═══ Records for the exercise
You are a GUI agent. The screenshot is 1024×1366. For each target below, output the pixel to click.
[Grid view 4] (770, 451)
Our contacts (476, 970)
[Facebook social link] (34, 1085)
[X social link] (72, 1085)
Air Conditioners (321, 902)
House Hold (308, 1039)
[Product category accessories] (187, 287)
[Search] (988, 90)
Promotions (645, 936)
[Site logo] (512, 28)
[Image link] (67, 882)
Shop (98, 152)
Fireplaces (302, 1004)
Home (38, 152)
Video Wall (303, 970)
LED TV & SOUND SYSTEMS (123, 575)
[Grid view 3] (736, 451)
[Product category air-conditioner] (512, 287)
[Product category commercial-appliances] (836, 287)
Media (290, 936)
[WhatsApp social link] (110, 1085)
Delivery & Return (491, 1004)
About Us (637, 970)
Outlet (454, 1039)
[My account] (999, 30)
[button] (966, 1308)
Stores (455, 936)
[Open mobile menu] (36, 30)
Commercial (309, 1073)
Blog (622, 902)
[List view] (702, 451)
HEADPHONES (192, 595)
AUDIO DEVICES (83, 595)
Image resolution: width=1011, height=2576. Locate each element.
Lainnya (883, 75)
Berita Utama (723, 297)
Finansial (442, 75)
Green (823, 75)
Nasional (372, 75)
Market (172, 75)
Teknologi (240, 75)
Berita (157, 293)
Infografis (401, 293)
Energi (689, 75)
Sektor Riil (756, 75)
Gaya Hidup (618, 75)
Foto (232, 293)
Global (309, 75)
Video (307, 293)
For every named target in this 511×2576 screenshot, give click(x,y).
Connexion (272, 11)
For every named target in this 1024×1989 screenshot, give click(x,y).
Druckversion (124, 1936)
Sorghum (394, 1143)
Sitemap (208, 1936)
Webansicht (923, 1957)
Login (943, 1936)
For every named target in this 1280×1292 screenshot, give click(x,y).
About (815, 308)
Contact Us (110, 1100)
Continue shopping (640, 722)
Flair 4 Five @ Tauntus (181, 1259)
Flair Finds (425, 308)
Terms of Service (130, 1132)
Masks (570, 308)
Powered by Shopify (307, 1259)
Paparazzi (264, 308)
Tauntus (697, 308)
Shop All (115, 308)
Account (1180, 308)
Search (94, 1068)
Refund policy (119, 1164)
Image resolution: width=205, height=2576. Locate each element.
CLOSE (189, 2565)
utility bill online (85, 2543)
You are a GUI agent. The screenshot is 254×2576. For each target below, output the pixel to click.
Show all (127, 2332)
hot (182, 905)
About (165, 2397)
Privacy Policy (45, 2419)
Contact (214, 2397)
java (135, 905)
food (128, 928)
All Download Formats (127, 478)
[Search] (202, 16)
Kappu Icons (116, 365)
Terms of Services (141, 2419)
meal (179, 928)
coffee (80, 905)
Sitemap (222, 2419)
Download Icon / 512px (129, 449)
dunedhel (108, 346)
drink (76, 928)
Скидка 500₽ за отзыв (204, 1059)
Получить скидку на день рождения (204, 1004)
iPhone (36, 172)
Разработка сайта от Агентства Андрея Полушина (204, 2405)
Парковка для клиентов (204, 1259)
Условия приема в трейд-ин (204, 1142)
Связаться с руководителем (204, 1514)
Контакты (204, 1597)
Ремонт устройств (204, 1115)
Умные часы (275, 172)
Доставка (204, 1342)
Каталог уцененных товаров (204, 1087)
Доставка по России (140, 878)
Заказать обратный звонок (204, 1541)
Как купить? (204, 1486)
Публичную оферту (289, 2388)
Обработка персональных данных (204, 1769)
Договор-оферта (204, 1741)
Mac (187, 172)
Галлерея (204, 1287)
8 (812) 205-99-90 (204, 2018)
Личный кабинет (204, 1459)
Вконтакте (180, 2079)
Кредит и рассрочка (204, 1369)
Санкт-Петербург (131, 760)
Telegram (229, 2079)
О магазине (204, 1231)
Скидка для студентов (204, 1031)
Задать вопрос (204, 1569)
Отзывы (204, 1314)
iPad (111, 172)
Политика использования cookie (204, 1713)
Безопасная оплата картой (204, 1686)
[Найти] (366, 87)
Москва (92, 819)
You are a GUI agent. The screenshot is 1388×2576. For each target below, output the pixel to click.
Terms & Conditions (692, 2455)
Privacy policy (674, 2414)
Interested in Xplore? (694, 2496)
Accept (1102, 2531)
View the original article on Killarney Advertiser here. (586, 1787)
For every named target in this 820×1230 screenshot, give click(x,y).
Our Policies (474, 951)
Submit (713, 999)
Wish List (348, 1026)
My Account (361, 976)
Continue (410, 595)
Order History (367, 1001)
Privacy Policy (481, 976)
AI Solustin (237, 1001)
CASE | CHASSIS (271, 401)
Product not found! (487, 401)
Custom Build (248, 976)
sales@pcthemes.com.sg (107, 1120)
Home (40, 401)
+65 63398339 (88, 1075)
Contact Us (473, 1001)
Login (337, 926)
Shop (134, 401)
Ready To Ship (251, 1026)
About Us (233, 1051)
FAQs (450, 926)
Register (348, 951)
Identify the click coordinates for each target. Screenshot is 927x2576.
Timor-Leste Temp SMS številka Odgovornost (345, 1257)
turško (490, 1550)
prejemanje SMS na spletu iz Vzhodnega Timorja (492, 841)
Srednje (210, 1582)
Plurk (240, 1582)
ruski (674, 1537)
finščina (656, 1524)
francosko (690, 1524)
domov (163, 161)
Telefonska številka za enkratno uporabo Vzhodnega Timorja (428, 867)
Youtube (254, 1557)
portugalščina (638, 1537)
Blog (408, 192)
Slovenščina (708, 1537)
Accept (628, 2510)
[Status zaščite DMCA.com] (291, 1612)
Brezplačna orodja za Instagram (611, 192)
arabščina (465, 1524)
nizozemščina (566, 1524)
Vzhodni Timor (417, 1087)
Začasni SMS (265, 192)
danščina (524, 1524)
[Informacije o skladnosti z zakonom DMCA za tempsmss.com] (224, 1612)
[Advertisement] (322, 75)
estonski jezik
══════
### Problem to solve
The lines above, starting at the one with "[Open mobile menu] (36, 30)" and ending at the one with "[Search] (202, 16)", are the only ones to return, exactly as written.

### Output of the task
[Open mobile menu] (36, 30)
Commercial (309, 1073)
Blog (622, 902)
[List view] (702, 451)
HEADPHONES (192, 595)
AUDIO DEVICES (83, 595)
Image resolution: width=1011, height=2576. Locate each element.
Lainnya (883, 75)
Berita Utama (723, 297)
Finansial (442, 75)
Green (823, 75)
Nasional (372, 75)
Market (172, 75)
Teknologi (240, 75)
Berita (157, 293)
Infografis (401, 293)
Energi (689, 75)
Sektor Riil (756, 75)
Gaya Hidup (618, 75)
Foto (232, 293)
Global (309, 75)
Video (307, 293)
For every named target in this 511×2576 screenshot, give click(x,y).
Connexion (272, 11)
For every named target in this 1024×1989 screenshot, give click(x,y).
Druckversion (124, 1936)
Sorghum (394, 1143)
Sitemap (208, 1936)
Webansicht (923, 1957)
Login (943, 1936)
For every named target in this 1280×1292 screenshot, give click(x,y).
About (815, 308)
Contact Us (110, 1100)
Continue shopping (640, 722)
Flair 4 Five @ Tauntus (181, 1259)
Flair Finds (425, 308)
Terms of Service (130, 1132)
Masks (570, 308)
Powered by Shopify (307, 1259)
Paparazzi (264, 308)
Tauntus (697, 308)
Shop All (115, 308)
Account (1180, 308)
Search (94, 1068)
Refund policy (119, 1164)
Image resolution: width=205, height=2576. Locate each element.
CLOSE (189, 2565)
utility bill online (85, 2543)
You are a GUI agent. The screenshot is 254×2576. For each target below, output the pixel to click.
Show all (127, 2332)
hot (182, 905)
About (165, 2397)
Privacy Policy (45, 2419)
Contact (214, 2397)
java (135, 905)
food (128, 928)
All Download Formats (127, 478)
[Search] (202, 16)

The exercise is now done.